A city of 25 million plus, with a GDP still accelerating at warp speed, the opportunities to work are plentiful. Getting a job is easy if you can (1) speak English and (2) smile. You don’t necessarily need to be a fluent English speaker,  for a Hungarian friend of mine’s English ability was mama-huhu (meaning ‘average’, literal translation ‘horse horse-tiger tiger’ but that’s Chinese for you). With only a basic grasp of some English nursery rhymes, she got employed and was more than happy to pass this knowledge on to Shanghainese 8 year olds. So, if you hear little kids singing ‘baa baa black shit’ along the Bund, they are not being facetious, blame my friend.

This was the problem. I got sick and tired of being offered jobs when in Shanghai. Nick can you : Sell wine, be an extra in a commercial, teach English, coach tennis, be a captain at a summer camp, be in a game show, swim instructor, teach English, become a dj, be a ‘host’ at a wealthy women’s party (which my friend did, I’ll leave that story for another blog), import beef, export anything, teach English.

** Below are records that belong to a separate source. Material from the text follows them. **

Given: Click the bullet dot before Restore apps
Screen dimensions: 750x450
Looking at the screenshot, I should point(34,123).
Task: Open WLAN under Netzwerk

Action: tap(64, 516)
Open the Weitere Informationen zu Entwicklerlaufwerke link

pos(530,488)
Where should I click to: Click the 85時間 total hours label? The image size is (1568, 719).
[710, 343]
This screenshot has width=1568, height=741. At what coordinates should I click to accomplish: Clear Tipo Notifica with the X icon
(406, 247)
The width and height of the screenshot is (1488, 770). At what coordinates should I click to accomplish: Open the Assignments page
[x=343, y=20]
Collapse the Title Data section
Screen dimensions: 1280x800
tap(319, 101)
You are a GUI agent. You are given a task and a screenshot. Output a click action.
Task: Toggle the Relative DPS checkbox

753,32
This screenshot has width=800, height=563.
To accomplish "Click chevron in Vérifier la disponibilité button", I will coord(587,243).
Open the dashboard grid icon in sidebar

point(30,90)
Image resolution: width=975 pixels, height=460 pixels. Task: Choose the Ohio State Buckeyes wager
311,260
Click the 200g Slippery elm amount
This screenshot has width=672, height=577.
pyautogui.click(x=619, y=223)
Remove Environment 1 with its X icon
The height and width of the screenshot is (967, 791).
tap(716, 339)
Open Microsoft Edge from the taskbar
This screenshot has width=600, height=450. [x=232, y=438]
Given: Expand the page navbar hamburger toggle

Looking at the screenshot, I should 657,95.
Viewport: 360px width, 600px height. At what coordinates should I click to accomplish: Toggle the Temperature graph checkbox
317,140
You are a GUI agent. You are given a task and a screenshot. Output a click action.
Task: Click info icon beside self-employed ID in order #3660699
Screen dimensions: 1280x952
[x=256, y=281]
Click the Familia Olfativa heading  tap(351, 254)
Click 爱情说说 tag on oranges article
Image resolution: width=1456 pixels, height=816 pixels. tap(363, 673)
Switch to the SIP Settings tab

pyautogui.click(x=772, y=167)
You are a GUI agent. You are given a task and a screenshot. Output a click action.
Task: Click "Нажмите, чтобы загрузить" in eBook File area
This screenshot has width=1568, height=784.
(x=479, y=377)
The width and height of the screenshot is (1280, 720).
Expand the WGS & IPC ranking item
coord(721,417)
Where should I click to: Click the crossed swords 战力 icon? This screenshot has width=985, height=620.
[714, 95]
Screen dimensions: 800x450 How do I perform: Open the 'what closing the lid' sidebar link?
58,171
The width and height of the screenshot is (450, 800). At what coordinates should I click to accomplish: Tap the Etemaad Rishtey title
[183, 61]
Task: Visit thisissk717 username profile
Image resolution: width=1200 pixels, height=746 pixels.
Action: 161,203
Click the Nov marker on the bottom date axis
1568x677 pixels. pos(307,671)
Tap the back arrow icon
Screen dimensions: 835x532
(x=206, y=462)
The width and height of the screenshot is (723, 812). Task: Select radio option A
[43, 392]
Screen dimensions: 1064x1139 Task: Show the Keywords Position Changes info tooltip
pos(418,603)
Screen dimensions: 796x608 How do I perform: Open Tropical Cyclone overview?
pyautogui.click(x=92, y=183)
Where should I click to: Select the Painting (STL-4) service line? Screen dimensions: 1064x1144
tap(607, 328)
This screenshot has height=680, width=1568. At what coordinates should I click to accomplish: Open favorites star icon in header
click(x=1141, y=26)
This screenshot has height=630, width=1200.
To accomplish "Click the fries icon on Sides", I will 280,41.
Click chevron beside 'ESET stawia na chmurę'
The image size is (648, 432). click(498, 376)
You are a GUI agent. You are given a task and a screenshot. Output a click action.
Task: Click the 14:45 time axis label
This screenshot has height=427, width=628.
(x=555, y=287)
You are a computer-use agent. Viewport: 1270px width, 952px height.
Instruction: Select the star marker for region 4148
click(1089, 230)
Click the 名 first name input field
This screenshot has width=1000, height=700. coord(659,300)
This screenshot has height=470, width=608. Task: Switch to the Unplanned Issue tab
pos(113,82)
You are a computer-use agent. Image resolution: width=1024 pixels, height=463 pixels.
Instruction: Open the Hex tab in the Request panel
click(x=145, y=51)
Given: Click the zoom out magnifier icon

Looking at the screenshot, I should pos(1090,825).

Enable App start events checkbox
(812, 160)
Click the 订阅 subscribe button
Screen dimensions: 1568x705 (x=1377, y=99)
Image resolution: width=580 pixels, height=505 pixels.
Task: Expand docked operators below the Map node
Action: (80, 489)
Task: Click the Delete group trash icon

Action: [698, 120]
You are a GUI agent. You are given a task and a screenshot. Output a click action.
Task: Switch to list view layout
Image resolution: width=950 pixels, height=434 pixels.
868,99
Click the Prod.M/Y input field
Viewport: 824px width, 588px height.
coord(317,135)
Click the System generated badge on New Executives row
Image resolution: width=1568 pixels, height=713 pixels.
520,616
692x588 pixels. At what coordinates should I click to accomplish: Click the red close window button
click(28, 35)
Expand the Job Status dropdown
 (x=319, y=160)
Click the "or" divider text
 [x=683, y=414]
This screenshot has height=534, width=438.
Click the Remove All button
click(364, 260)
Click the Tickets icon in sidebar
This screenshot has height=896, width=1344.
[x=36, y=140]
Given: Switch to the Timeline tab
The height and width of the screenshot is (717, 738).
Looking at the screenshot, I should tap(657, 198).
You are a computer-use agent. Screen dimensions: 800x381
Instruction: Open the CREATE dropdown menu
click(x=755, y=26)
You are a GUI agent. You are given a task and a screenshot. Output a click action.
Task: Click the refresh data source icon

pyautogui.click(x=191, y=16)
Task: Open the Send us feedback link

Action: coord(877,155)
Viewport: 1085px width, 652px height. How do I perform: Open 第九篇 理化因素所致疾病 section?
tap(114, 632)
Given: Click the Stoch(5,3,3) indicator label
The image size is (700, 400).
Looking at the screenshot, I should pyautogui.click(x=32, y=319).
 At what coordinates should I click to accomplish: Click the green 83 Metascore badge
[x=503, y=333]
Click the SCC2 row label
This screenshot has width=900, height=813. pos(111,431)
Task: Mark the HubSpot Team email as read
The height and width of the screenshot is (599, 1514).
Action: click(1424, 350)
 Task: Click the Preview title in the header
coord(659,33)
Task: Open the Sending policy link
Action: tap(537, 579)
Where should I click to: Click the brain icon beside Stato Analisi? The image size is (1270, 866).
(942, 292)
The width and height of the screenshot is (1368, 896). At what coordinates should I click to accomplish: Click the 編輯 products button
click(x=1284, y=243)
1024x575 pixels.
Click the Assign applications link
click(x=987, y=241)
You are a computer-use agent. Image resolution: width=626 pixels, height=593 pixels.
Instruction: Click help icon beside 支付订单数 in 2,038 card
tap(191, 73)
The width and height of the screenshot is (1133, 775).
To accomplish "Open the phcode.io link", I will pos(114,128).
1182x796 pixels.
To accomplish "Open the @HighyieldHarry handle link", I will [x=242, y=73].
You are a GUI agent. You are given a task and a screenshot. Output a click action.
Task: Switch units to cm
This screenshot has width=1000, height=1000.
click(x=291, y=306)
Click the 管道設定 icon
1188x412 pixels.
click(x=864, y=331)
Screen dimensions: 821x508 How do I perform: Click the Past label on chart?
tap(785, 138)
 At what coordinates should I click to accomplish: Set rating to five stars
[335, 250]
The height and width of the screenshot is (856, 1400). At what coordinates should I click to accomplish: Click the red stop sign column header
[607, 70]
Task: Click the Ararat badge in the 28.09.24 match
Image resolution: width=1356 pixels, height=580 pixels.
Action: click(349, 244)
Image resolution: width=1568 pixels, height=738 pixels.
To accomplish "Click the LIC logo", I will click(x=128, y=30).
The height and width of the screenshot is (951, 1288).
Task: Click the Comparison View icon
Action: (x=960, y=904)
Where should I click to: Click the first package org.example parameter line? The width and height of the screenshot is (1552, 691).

Nobody got that I am alwaysonholidays, I had to say goodbye.

Champagne Brunch

I don’t drink anymore, but I don’t drink any less. Champagne brunch is the way to spend a Sunday in Shanghai. Great for when friends are in town, or when it’s wet/cold/polluted or even when it’s not. There are lots of brunches on offer and I did them ALL. The best bubbles for your buck is at ‘YeShanghai’ in Xintiandi. I never once saw a review anywhere about their deal, completely  under the radar, you’ll have to thank nickisalwaysonholidays for this one. It’s not the Waldorf, with free flow caviar washed down by a bottomless well of Pierre-Joulet, nor does it have the operatic singers of the Westin, but it is a fifth of the price and serves Shanghainese style dim-sum, and when they run out of bubbles, bottles of plonk are plonked on your table. So thank you very much for your hospitality, Ye Shanghai and all the rest, but enough is enough  and I’m sorry to say that I’ll need to decline the next round(s), please excuse me for all my mess, I’ll be recommending you to all my friends. Enjoy.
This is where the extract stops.